May 21, 2019

IH Favor to Ask: willing to share in B2B SaaS app activity (no emails or identification is needed)? #ask-ih

Gen Furukawa @genfurukawa

hey Indie Hackers,

I’m in the unfortunate position of putting the cart before the horse (should have done more presales!).

I am currently at the point of building the machine learning algorithms to identify customers at risk of churning for B2B SaaS apps. however i don’t have a significant or relevant data set from which to build the initial predictive churn model.

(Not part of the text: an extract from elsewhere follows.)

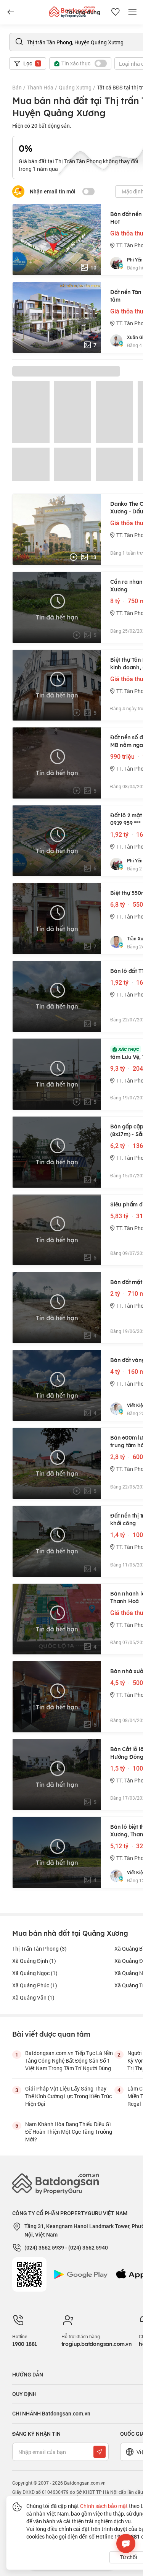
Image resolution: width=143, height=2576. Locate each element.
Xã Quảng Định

Would any of you who run B2B SaaS apps be interested and willing to provide in app user activity data to build and refine the algorithms? No identifiable info is needed (ie email addresses), but really just historical in app activity in order to determine correlations of behavior and churn (or retention). or really whatever you feel comfortable sharing.

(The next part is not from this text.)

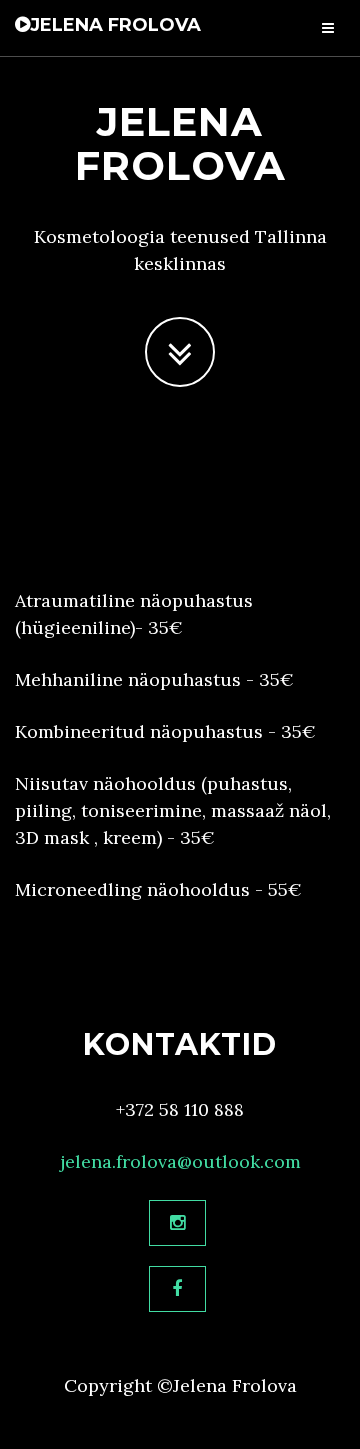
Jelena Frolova (115, 25)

I have looked online for public data sets (like Kaggle) but there isn’t a lot for B2B SaaS data. suggestions of where there may be open data sets?

thanks in advance, I’m happy to answer any questions or just email me [email protected]

Gen

In return, i can offer a lot of genuine gratitude, and ideally some insights on which users are at risk of churn. many thanks.

  1. 1

    Just curious, what kind of ML algorithm are you implementing? Are you customizing each model per customer?

    1. 1

      Still TBD, but thus far random forest has been the most accurate with our initial data set, over decision trees and XGBoost.

      and at this stage, yes, we plan to modify the algorithm for each customer data set depending on the importance of various features. not scalable per se, but necessary in order to arrive at the most accurate predictions. do you have any thoughts or suggestions here?

      1. 1

        Sounds like a cool usage of algorithm. What kind of data are you applying the algorithms? User activity? Transactional data? I have asked around personally to companies in the past for my grad studies in ML, they were pretty open to sharing non sensitive data. If you offer your services, they might be more keen to try it out.

        1. 1

          Yes, to start it will be in app events (ie Mixpanel data). the goal is to layer in more data points (support interactions, nps/CSAT, email engagement, etc) to get a more holistic profile of the user. good to know that companies were open with sharing data when possible!